Question

Determine the vertex of the quadratic relation y=2(x+2)(x-6)

Answer 1

(2, -32)

Explanation:

1) Expand them.

y = 2(x² - 6x + 2x - 12)

y = 2(x² - 4x - 12)

y = 2x² - 8x - 24.

2) Complete the square to find the vertex.

y = 2([x² - 4x)] - 24

y = 2[(x - 2)² - 4] - 24

y = 2(x - 2)² - 8 - 24

y = 2(x - 2)² - 32

The vertex: (2, -32)

or you can use this: x = -b/2a

x = -(-8)/2(2)

x = 8/4

x = 2

Substitute the value into the original equation for y.

y = 2(2)² - 8(2) - 24

y = 2(4) - 16 - 24

y = 8 - 16 - 24

y = -32

Vertex: (2, -32)

Answer 2

(2, -32)

Explanation:

The vertex of the graph of a quadratic equation is on the line of symmetry, halfway between the x-intercepts.
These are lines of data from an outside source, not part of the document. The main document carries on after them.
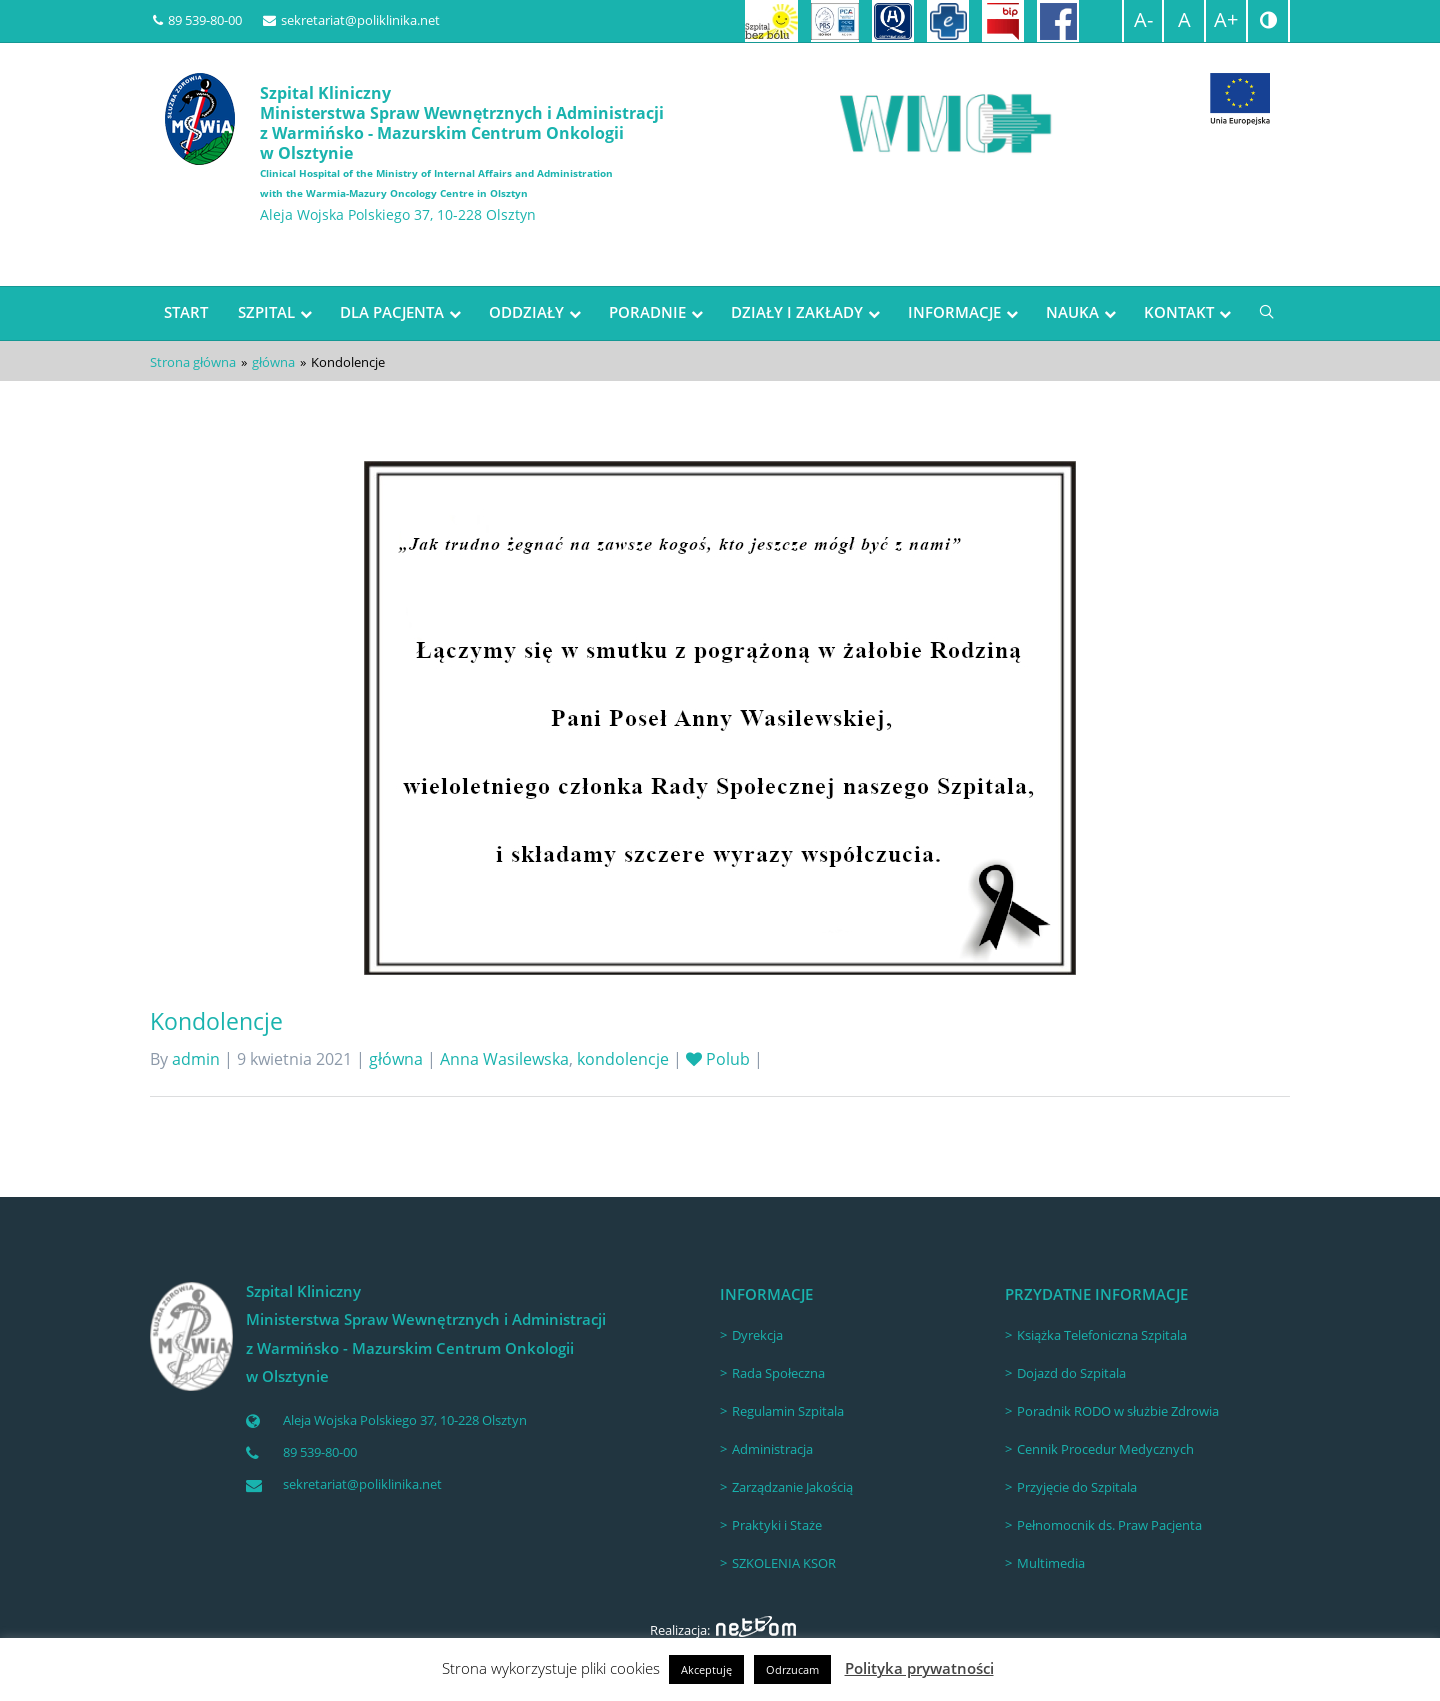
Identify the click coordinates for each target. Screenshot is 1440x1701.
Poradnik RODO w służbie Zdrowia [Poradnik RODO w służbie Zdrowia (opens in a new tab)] (1118, 1411)
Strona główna (193, 362)
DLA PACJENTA (392, 312)
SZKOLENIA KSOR (784, 1563)
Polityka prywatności (919, 1668)
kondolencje (623, 1059)
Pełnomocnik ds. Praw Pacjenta (1109, 1525)
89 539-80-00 (197, 20)
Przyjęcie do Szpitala (1077, 1487)
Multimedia (1051, 1563)
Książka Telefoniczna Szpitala (1102, 1335)
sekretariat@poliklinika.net (351, 20)
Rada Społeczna (778, 1373)
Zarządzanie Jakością (792, 1487)
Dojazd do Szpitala (1071, 1373)
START (186, 312)
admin (196, 1059)
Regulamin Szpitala (788, 1411)
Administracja (772, 1449)
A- (1143, 19)
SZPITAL (266, 312)
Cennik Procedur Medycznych (1105, 1449)
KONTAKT (1179, 312)
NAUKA (1072, 312)
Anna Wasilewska (504, 1059)
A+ (1226, 19)
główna (273, 362)
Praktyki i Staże (777, 1525)
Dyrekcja (757, 1335)
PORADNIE (647, 312)
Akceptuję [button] (706, 1669)
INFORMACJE (954, 312)
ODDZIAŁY (526, 312)
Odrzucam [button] (792, 1669)
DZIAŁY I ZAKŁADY (797, 312)
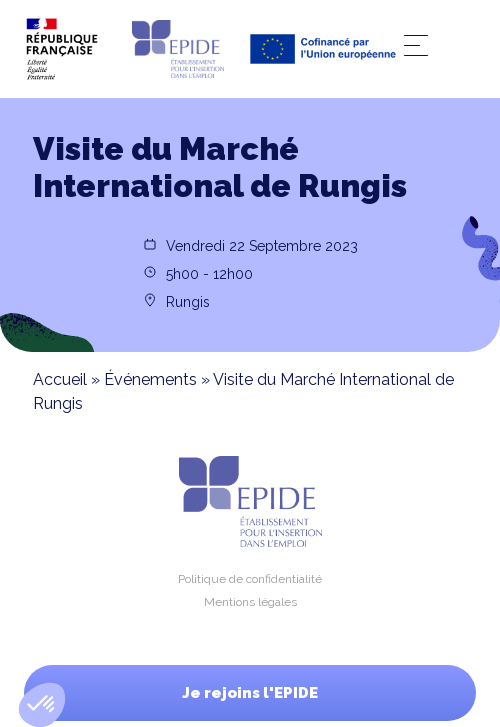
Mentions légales (250, 602)
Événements (150, 379)
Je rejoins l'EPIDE (250, 693)
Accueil (60, 379)
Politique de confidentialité (250, 579)
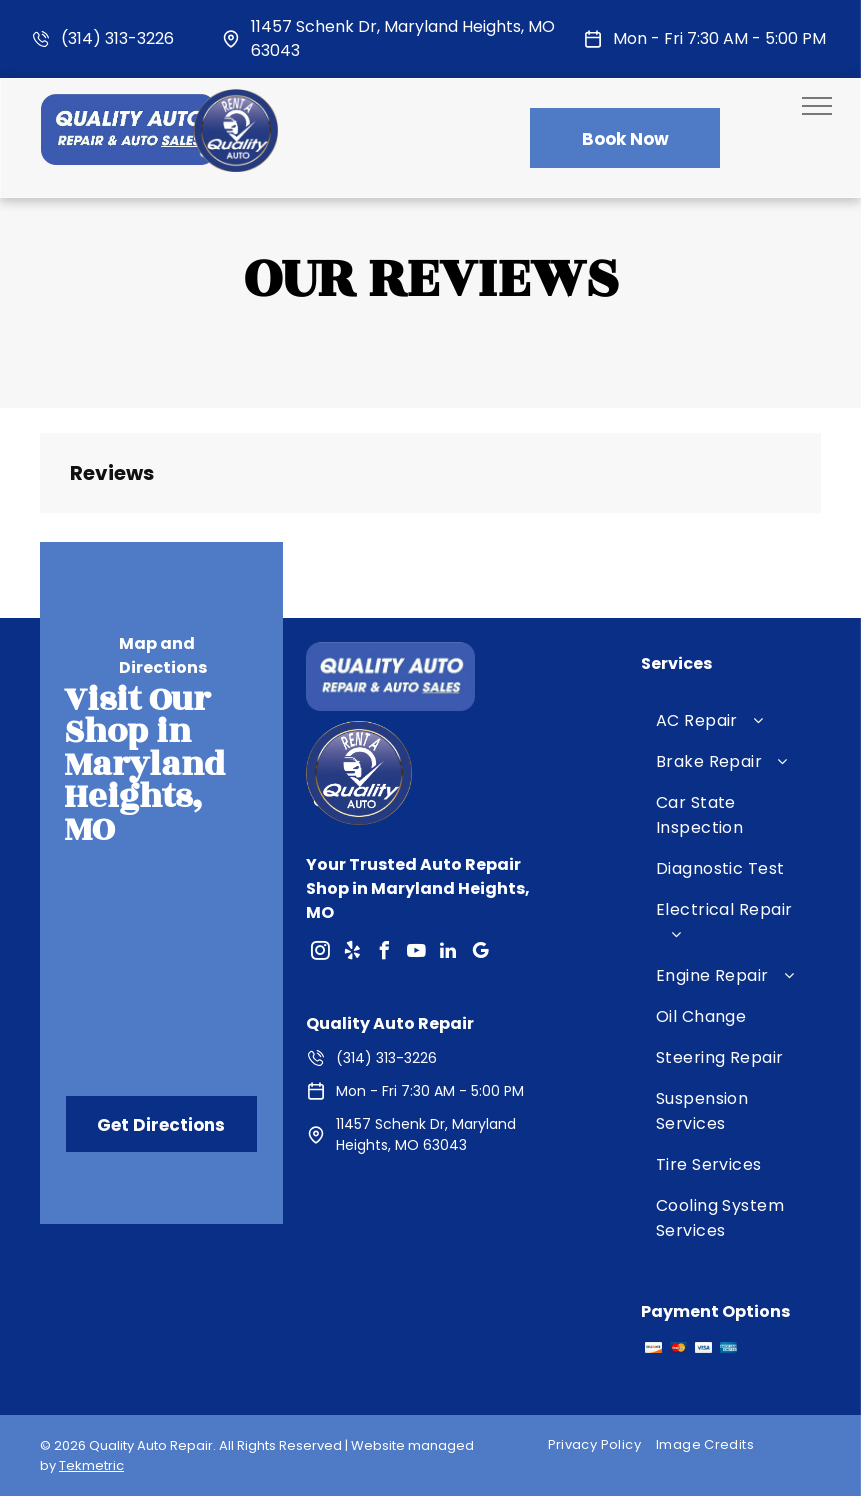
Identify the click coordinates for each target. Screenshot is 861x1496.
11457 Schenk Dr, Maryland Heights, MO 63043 (426, 1134)
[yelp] (352, 953)
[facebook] (384, 953)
It can be found by evaluating the equation at that point.

Line of symmetry

The given function is written in factored form, so the x-intercepts are easy to find. They are the values of x that make the factors zero:

(x +2) = 0 ⇒ x = -2

(x -6) = 0 ⇒ x = 6

The midpoint between these values of x is their average:

x = (-2 +6)/2 = 4/2

Then the x-coordinate of the vertex, and the equation of the line of symmetry is ...

x = 2

Vertex

Using this value of x in the quadratic relation, we find the y-value at the vertex to be ...

y = 2(2 +2)(2 -6) = 2(4)(-4)

y = -32

The coordinates of the vertex are (x, y) = (2, -32).